Personal information
- Native name: Daithí Ó hAnracháin (Irish)
- Born: 19 September 1992 (age 33) Douglas, Cork, Ireland
- Height: 6 ft 0 in (183 cm)

Sport
- Sport: Gaelic football
- Position: Goalkeeper

Club
- Years: Club
- Douglas

Club titles
- Cork titles: 0

Inter-county*
- Years: County / Apps (scores)
- 2014-: Cork / 0 (0-00)

Inter-county titles
- Munster titles: 0
- All-Irelands: 0
- NFL: 0
- All Stars: 0
- *Inter County team apps and scores correct as of 13:57, 26 July 2014.

= David Hanrahan =

Irish Gaelic footballer

David Hanrahan (born 19 September 1992) is an Irish Gaelic footballer who plays as a goalkeeper for the Cork senior team.
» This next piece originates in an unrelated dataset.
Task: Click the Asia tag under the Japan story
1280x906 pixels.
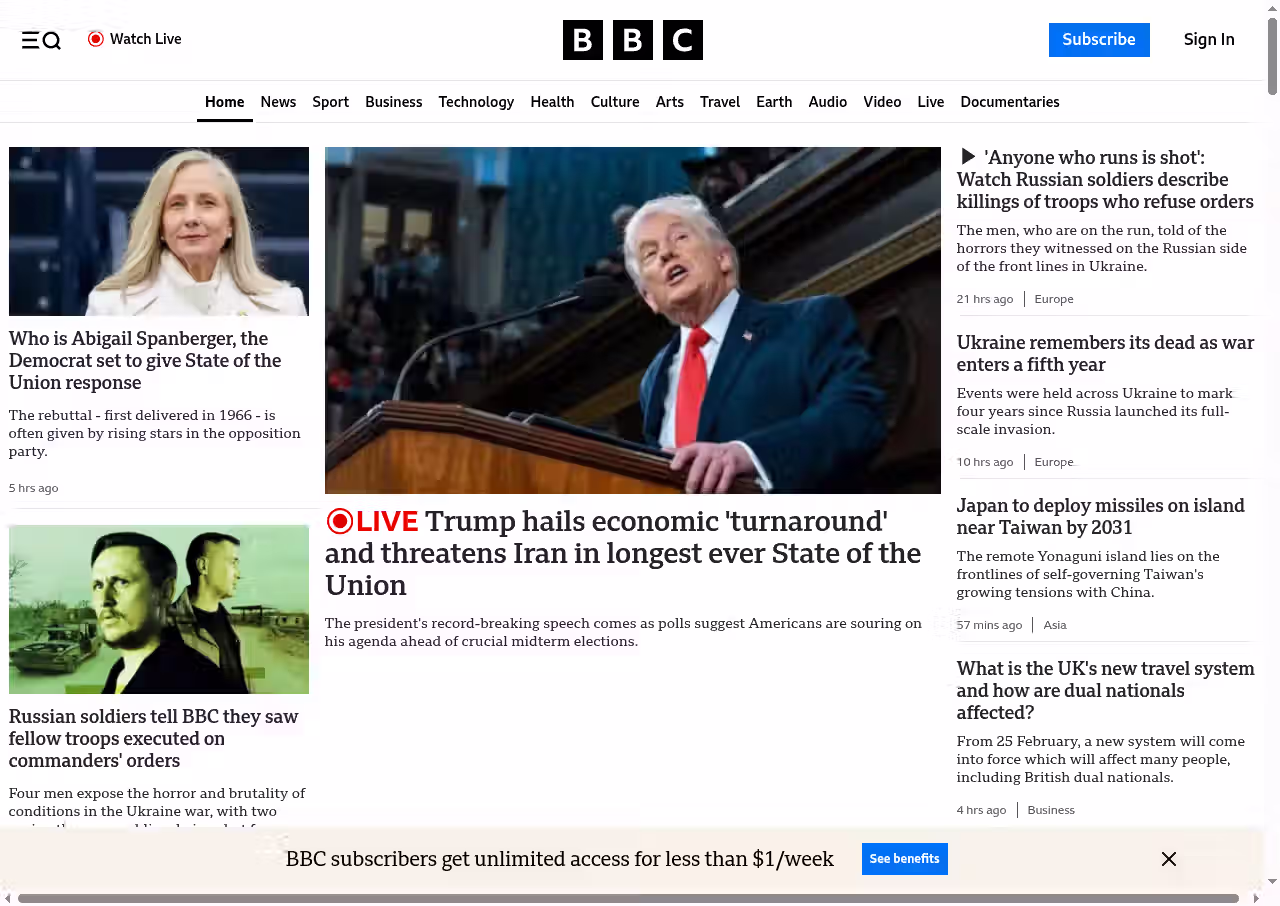Action: (x=1054, y=625)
Born in Douglas, Cork, Hanrahan first arrived on the inter-county scene at the age of seventeen when he first linked up with the Cork minor team, before later joining the under-21 and junior sides. He made his senior debut during the 2014 National Football League. Since then Hanrahan has become a regular member of the panel.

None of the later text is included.